Option Explicit Option Base 1

Function xlBinom_CV(n As Integer, p, alpha, nTails, pTail)

‘ n – sample size ‘ p – probability ‘ alpha – Probability of type I error ‘ nTails – number of tails (1,2) ‘ pTail -Position of the tail (1 – Lower, 2 – Upper)

‘ ATTENTION – This function is not fully tested

With WorksheetFunction

If nTails = 1 And pTail = 2 Then alpha = 1 – alpha ElseIf nTails = 2 And pTail = 1 Then alpha = alpha / 2 ElseIf nTails = 2 And pTail = 2 Then alpha = 1 – alpha / 2 End If

If pTail = 1 Then xlBinom_CV = _ .Binom_Inv(n, p, alpha) – 1 Else xlBinom_CV = _ .Binom_Inv(n, p, alpha) End If End With

End Function

An additional indication about the VBA routine is that a valuie -1 indicates a non-existing left tail when P(x=0) > alpha or alpha/2.

Thanks Antonio for the clear explanation. I will add this function to the Real Statistics Resource Pack to help people with this concept. Charles

I found this site very helpful. Thank you. However, I differ in opinion regarding the “critical value” that Excel returns and at what point one Rejects the null hypothesis at the level of alpha. Focusing on example 2; it seems that the critical value returned by Excel is the value which causes the cumulative probability to pass from the “Fail to Reject” region into the “Reject” region–however, since this is a discrete, rather than continuous distribution, there is no distinct point at which this transition occurs (we “jump” from one cumulative probability to the next). Which means that “enough” (as it cannot specifically be assigned given we are dealing with a discrete distribution) of the probability for the specific occurrence for the “critical value” returned by Excel exists in the “Fail to Reject” region that to be at a minimum level of alpha, one would only reject if one observed a number of events GREATER than the critical value returned by Excel.
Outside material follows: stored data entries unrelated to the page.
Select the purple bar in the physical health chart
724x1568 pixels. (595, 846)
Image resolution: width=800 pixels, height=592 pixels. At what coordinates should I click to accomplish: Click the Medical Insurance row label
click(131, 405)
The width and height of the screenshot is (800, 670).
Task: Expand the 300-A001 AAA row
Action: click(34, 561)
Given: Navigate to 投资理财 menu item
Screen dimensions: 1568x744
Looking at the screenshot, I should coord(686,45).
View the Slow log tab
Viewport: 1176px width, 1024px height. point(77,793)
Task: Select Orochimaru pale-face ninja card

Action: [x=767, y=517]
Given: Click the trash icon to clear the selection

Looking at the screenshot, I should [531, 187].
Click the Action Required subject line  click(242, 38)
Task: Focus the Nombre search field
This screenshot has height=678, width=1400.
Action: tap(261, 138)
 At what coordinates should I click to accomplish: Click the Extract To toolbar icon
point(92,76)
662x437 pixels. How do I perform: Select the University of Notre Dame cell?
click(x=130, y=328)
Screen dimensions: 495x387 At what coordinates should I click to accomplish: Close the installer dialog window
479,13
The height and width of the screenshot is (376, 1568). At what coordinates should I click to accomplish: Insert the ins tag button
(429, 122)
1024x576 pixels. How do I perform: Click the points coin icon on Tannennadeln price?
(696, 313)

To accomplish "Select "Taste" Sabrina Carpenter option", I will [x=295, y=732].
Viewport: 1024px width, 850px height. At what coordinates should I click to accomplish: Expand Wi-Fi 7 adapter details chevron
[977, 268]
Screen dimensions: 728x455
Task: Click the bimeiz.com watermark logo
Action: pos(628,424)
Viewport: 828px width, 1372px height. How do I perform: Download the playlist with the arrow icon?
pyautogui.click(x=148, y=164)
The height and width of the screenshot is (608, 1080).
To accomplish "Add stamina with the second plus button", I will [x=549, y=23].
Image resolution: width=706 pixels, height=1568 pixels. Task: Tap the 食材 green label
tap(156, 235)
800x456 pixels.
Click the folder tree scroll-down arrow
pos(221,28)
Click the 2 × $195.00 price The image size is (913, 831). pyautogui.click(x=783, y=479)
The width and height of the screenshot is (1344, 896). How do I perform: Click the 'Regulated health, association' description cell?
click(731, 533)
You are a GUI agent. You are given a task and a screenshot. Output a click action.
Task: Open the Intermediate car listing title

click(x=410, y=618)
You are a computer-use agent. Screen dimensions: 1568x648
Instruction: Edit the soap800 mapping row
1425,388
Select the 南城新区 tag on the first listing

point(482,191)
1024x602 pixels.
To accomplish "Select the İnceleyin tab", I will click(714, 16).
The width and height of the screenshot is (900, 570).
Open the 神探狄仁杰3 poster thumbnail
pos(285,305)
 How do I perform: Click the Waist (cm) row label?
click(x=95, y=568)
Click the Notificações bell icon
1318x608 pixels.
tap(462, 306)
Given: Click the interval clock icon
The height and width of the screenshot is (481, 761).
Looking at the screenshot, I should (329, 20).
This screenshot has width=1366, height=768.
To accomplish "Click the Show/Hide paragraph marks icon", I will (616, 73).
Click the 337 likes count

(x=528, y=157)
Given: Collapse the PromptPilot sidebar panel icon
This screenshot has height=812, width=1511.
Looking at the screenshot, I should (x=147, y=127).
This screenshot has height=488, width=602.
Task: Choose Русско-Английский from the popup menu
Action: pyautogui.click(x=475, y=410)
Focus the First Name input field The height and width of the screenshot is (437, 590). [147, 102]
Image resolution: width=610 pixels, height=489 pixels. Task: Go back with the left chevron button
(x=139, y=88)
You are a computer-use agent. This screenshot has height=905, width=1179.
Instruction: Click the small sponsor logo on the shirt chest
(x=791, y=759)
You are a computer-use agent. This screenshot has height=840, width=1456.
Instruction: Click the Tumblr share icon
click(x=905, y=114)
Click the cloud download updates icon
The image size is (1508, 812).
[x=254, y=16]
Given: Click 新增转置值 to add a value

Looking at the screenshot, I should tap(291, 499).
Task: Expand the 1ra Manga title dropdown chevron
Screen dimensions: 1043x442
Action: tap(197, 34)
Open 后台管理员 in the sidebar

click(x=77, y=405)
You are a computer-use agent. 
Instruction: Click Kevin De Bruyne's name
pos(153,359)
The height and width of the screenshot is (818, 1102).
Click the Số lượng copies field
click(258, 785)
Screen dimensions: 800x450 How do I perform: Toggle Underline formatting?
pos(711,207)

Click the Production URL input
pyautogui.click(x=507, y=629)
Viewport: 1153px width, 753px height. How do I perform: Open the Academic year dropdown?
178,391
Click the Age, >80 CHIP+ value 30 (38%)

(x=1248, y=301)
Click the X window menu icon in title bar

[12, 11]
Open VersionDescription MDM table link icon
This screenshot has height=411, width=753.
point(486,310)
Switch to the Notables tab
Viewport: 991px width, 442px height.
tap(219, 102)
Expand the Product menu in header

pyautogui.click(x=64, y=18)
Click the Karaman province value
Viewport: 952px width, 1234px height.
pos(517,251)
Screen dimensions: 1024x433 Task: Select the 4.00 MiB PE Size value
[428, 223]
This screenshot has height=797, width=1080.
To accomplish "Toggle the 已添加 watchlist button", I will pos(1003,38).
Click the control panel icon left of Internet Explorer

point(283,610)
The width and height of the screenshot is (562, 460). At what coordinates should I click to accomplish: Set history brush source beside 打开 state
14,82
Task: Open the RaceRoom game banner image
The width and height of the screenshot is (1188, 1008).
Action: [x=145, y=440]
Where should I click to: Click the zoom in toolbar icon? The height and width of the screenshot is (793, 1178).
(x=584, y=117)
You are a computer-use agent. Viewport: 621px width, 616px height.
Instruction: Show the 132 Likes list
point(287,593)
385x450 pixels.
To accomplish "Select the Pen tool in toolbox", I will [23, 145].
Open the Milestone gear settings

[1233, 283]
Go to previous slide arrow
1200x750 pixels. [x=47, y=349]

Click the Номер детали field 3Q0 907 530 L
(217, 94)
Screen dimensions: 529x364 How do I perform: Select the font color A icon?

For instance, in example 2 the discrete probability of observing EXACTLY 7 heads is BINOMDIST(7, 9, .5, FALSE) = 0.0703, which is greater than alpha = 0.05 by itself! So the way I see it, to be confident at a minimum level of alpha, I could only reject if I observed greater than or equal to 8 heads. For this specific example, I do not see how it is possible to say I am rejecting p = 0.5 at a 95% percent confidence level if I observe 7 heads when there is a 7.o3% likelihood of observing the exact outcome of 7 out of 9 heads given p is actually equal to 0.5. I contend that my confidence level to reject at 7 or more heads (rather than 8 or more) is only BINOMDIST(6, 9, .5, TRUE) = 91.02%. The next confidence level that exists for this specific example is our “jump” to observing 8 or more heads with a corresponding confidence of BINOMDIST(7, 9, .5, TRUE) = 98.05%

Mike, Thanks for your comment. António Teixeira has just written what I found to be a very clear description of how we should look at the this issue. See his comment on this webpage on 2015/10/19. Please let me know whether you agree with his approach. Charles

Pls how do I find P-Value

For the binomial distribution, use the BINOM.DIST or BINOMDIST function. Charles

I’ve got a set of data for occurrences of a health condition in a number of different geographical populations.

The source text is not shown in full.